Quand en 2015, après que les archives de la Charente ont mis en ligne l’état civil de Saint-Claud, j’ai pu tirer quelques fils, j’ai découvert que Marguerite avait une fratrie bien plus nombreuse que ce que sa fille, ma belle mère, savait. Trois frères : Paul, Jean et Henri, et une soeur, Maria, étaient présents sur les recensements à Nieuil en 1886 et 1891.

J’avais retrouvé la naissance de Paul en 1871 à Beleymas (1), en Dordogne, là où les parents, Jean Dabzat et Marie Sinsous, s’étaient mariés (2), puis celle de Jean en 1874 à Saint Hilaire d’Estissac (3), une bourgade proche de Beleymas. Cet acte de naissance m’indiquait un mariage en 1900 dans une autre commune de Dordogne, Savignac-Lédrier (4), et c’est là que je trouvais la naissance d’une petite Maria Dabzat en 1901 (5). Mieux encore, l’acte de naissance de Maria indiquait qu’elle était morte en 1987 à Fabas, dans l’Ariège. Ma belle mère avait donc une cousine germaine qu’elle aurait pu rencontrer.

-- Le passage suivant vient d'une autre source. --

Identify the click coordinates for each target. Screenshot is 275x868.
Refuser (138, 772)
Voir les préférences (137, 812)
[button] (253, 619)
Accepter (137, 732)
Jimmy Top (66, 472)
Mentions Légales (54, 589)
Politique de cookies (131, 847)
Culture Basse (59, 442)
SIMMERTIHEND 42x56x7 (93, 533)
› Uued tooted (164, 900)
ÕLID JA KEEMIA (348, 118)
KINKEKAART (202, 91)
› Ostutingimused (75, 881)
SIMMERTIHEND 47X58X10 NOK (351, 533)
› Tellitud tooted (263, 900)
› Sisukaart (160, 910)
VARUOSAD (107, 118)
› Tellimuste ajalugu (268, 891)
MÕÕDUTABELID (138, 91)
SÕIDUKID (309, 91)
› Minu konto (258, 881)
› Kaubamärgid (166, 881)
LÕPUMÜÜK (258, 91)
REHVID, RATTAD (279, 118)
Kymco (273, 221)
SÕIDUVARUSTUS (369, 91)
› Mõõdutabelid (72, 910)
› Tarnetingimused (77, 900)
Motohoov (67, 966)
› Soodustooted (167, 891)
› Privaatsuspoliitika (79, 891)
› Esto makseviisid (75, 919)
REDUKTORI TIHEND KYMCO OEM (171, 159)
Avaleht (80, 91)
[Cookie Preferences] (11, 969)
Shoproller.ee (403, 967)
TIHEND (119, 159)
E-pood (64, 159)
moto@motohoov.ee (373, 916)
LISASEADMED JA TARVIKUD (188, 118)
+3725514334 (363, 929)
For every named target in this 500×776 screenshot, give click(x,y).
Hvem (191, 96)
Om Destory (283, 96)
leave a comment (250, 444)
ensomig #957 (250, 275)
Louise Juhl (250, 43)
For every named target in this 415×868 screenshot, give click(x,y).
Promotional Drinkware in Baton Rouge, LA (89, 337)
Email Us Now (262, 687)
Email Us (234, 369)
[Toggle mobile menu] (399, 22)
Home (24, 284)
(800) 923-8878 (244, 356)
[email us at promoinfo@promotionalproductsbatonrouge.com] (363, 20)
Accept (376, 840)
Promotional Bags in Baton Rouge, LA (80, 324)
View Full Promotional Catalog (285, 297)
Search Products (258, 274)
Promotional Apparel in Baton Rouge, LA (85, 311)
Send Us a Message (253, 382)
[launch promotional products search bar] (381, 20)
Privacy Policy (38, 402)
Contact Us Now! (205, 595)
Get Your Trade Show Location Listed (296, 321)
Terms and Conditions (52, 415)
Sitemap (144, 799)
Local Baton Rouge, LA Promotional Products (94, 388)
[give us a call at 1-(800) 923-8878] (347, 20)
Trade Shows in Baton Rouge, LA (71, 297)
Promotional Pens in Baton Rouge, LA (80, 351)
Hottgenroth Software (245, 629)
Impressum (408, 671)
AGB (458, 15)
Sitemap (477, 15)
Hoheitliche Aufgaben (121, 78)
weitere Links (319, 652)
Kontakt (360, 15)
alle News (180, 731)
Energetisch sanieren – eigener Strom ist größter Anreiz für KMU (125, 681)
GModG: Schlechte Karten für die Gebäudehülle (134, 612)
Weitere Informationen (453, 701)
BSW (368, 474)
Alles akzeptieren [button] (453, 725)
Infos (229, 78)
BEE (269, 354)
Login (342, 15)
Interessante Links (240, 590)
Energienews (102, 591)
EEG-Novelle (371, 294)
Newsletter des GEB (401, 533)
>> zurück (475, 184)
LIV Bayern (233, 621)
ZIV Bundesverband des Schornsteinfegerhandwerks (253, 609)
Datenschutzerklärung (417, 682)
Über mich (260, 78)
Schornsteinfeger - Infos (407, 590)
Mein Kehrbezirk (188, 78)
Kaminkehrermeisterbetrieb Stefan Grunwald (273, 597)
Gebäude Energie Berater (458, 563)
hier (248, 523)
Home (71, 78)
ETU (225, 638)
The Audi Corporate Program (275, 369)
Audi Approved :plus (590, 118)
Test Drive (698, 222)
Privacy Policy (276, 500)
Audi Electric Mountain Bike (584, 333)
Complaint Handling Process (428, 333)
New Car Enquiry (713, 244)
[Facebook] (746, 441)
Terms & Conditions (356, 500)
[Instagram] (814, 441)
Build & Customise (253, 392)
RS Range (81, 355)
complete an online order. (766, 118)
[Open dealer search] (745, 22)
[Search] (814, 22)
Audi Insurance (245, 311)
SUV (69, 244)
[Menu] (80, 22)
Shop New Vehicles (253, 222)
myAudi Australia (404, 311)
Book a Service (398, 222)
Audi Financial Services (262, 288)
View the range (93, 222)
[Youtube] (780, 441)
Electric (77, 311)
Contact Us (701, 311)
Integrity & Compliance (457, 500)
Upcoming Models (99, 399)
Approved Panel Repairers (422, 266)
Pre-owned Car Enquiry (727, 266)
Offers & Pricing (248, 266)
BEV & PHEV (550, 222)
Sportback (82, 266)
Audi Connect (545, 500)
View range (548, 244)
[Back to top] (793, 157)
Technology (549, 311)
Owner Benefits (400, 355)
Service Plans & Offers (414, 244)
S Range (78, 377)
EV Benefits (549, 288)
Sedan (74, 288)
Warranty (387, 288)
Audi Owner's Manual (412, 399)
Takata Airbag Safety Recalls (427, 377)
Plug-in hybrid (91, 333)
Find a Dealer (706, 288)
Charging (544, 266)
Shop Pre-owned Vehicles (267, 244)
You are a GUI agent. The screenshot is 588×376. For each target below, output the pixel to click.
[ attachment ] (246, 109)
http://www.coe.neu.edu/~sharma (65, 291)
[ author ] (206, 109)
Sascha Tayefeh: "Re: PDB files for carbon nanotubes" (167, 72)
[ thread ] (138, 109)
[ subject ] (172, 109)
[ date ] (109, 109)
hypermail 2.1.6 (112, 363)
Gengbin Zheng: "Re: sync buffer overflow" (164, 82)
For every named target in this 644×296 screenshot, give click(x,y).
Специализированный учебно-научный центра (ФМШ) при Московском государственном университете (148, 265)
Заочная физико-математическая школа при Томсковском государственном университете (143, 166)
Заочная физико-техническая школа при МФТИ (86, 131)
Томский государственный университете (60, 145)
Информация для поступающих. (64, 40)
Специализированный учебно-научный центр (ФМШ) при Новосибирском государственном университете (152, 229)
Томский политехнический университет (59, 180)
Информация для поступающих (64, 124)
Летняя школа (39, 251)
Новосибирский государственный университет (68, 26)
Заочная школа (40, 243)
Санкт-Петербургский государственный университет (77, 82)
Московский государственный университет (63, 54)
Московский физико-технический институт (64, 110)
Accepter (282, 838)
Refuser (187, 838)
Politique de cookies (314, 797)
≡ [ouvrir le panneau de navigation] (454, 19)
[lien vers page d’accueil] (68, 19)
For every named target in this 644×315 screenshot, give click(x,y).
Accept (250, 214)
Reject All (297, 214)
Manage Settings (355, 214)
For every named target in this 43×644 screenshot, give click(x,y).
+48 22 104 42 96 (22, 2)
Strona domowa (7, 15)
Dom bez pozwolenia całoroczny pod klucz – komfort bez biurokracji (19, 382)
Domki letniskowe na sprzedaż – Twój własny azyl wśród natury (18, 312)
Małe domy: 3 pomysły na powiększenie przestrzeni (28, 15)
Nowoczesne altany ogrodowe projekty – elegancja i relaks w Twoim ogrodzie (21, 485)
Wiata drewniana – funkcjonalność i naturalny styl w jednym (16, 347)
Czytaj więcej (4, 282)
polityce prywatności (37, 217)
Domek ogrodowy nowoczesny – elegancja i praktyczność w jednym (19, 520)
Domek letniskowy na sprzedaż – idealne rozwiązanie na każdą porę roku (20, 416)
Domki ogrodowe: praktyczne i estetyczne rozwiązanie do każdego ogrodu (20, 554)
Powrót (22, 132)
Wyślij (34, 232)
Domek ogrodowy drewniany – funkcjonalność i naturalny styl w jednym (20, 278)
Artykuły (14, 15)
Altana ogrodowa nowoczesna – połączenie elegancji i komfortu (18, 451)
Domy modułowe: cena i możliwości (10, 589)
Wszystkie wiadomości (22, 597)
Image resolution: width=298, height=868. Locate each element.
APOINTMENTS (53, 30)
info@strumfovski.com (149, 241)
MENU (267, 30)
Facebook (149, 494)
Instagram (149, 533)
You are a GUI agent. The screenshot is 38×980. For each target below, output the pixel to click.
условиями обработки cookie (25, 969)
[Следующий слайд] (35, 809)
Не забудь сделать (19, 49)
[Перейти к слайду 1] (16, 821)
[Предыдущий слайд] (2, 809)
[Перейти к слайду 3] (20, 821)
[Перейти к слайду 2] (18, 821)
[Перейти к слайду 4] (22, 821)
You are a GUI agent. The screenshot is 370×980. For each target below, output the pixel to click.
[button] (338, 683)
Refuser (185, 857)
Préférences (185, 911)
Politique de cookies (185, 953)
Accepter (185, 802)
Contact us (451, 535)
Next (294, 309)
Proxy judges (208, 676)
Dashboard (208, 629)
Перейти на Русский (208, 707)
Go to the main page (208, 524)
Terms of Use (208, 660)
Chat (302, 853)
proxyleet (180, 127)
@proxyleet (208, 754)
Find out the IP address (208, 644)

Depuis, j’étais restée coincée sur cette recherche, et sur le mystère entourant le départ de Jeanne pour Paris, vers 1910. Tout ce que je savais, c’est qu’en juillet 1911, elle avait mis au monde une petite fille de père inconnu, Denise, reconnue quelques jours plus tard par Daniel Karcher. Ma belle mère a toute sa vie pensé que sa mère avait quitté la Charente parce qu’elle n’y avait plus de famille. Jamais elle n’a su qu’elle avait deux oncles, une tante, plusieurs cousins germains et même une grand mère maternelle, quelque part au sud de la Garonne.

C’est grâce à Mélanie, une consoeur généablogueuse qui tient l’excellent blog Murmures d’ancêtres que j’ai enfin pu progresser dans cette recherche, et en savoir plus sur les trois frères Dabzat. J’avais cherché sans succès leurs fiches matricules en Dordogne et en Charente. Point de Dabzat, aucun des trois frères, nulle part. Fin juin, la Haute Vienne, mon dernier espoir, a mis en ligne ses registres d’état civil. Mais les registres matricules n’étaient toujours pas disponibles. C’est alors que Mélanie s’est proposé d’aller voir pour moi aux archives à Limoges. Et c’est là qu’elle a trouvé les fiches matricules de Paul, Jean et Henri, et me les a fait parvenir. Qu’elle en soit encore une fois très chaleureusement remerciée.

Tout d’abord clarifions pourquoi les fiches matricules des trois frères Dabzat sont archivées à Limoges.

AD_87 - Registres matricules conservés à Limoges
AD_87 – Registres matricules conservés à Limoges

Paul appartient à la classe 1891, Jean à la classe 1894 et Henri à la classe 1898. Tous trois sont recensés à Saint Claud, en Charente, dans l’arrondissement de Confolens. Si vous aussi vous cherchez vos anciens conscrits de l’arrondissement de Confolens, vous savez désormais que c’est à Limoges qu’il faut vous rendre.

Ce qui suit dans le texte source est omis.